Sistem peradilan pidana di Indonesia secara historis menganut pendekatan retributif yang berfokus pada pembalasan terhadap pelaku kejahatan, namun kini mulai bertransformasi menuju keadilan restoratif (restorative justice) yang menekankan pemulihan kerugian, rekonsiliasi, dan reintegrasi sosial. Pendekatan ini diakomodasi dalam KUHP Nasional 2023 melalui mekanisme seperti diversi, mediasi penal, dan restorative justice conference, serta mengakui hukum adat (living law) sebagai bagian dari proses hukum. Keadilan restoratif dianggap selaras dengan nilai gotong royong dan musyawarah masyarakat Indonesia.

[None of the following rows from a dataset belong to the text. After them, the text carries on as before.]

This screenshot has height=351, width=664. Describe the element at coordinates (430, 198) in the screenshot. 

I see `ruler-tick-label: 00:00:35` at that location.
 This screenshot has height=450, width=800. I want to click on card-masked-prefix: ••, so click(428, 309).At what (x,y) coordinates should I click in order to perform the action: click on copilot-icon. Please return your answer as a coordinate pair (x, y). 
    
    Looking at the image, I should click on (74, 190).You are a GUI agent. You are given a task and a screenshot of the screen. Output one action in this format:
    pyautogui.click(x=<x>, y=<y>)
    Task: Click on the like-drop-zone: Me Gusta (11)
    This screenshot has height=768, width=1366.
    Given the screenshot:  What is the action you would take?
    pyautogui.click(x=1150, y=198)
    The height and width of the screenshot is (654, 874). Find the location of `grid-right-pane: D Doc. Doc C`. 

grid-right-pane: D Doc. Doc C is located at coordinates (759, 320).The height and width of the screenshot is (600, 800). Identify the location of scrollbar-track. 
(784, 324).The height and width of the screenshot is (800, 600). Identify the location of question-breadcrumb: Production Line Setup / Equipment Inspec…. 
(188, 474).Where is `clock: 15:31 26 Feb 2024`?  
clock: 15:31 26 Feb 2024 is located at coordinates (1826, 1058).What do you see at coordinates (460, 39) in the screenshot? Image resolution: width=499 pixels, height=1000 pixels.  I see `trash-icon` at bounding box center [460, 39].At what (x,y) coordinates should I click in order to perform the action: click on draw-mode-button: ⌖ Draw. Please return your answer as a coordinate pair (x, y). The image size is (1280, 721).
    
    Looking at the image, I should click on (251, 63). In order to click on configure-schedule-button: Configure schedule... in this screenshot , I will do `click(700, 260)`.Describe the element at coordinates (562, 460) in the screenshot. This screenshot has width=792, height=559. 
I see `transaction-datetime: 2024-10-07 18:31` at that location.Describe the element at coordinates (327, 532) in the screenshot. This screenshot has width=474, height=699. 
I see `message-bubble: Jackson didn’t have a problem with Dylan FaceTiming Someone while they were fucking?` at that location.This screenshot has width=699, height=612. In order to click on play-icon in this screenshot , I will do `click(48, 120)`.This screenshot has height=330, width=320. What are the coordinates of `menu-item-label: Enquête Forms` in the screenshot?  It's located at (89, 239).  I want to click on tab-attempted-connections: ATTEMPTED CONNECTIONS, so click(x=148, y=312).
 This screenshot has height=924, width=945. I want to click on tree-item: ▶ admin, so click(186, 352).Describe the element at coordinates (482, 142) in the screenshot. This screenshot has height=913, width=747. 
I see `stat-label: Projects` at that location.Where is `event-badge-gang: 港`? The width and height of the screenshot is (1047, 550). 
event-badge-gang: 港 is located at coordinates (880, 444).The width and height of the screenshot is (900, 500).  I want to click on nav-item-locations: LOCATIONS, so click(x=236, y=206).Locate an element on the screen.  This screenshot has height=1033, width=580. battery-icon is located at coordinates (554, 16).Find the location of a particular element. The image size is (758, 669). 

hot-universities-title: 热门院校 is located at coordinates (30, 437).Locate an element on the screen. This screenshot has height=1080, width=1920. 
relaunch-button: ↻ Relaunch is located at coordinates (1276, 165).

Penerapannya dibatasi oleh syarat umum seperti jenis tindak pidana ringan, nilai kerugian rendah, pelaku bukan residivis, serta kesediaan semua pihak untuk berdamai secara sukarela. Terdapat pula syarat khusus untuk kasus tertentu, seperti tindak pidana anak, narkotika, ITE, dan lalu lintas. Meski tidak berlaku untuk semua kasus, keadilan restoratif menjadi langkah penting dalam membangun sistem hukum yang lebih humanis dan kontekstual di Indonesia.

Referensi

Artikel

Dwiarso Budi Santiarto (2025) “Mengenal Pembaruan Keadilan Restoratif di Pengadilan” Mahkamah Agung Repubik Indonesia https://www.mahkamahagung.go.id/id/artikel/6494/mengenal-pembaruan-keadilan-restoratif-di-pengadilan 

Peraturan Perundang-Undangan

Undang-undang (UU) Nomor 1 Tahun 2023 tentang Kitab Undang-Undang Hukum Pidana LN.2023/No.1, TLN No.6842.

Undang-undang (UU) Nomor 11 Tahun 2012 tentang Sistem Peradilan Pidana Anak LN.2012/No. 153, TLN No. 5332.

Peraturan Kejaksaan Republik Indonesia Nomor 15 Tahun 2020 tentang Penghentian Penuntutan Berdasarkan Keadilan Restoratif BN.2020/No.811.

Peraturan Kepolisian Negara Republik Indonesia Nomor 8 Tahun 2021 tentang Penanganan Tindak Pidana Berdasarkan Keadilan Restoratif BN.2021/No.947.

Peraturan Mahkamah Agung Nomor 1 Tahun 2024 tentang Pedoman Mengadili Perkara Pidana Berdasarkan Keadilan Restoratif  BN 2024 (241).

Keputusan Direktur Jenderal Badan Peradilan Umum Nomor 1691/DJU/SK/PS.00/12/2020 tentang Pemberlakuan Pedoman Penerapan Keadilan Restoratif (Restorative Justice).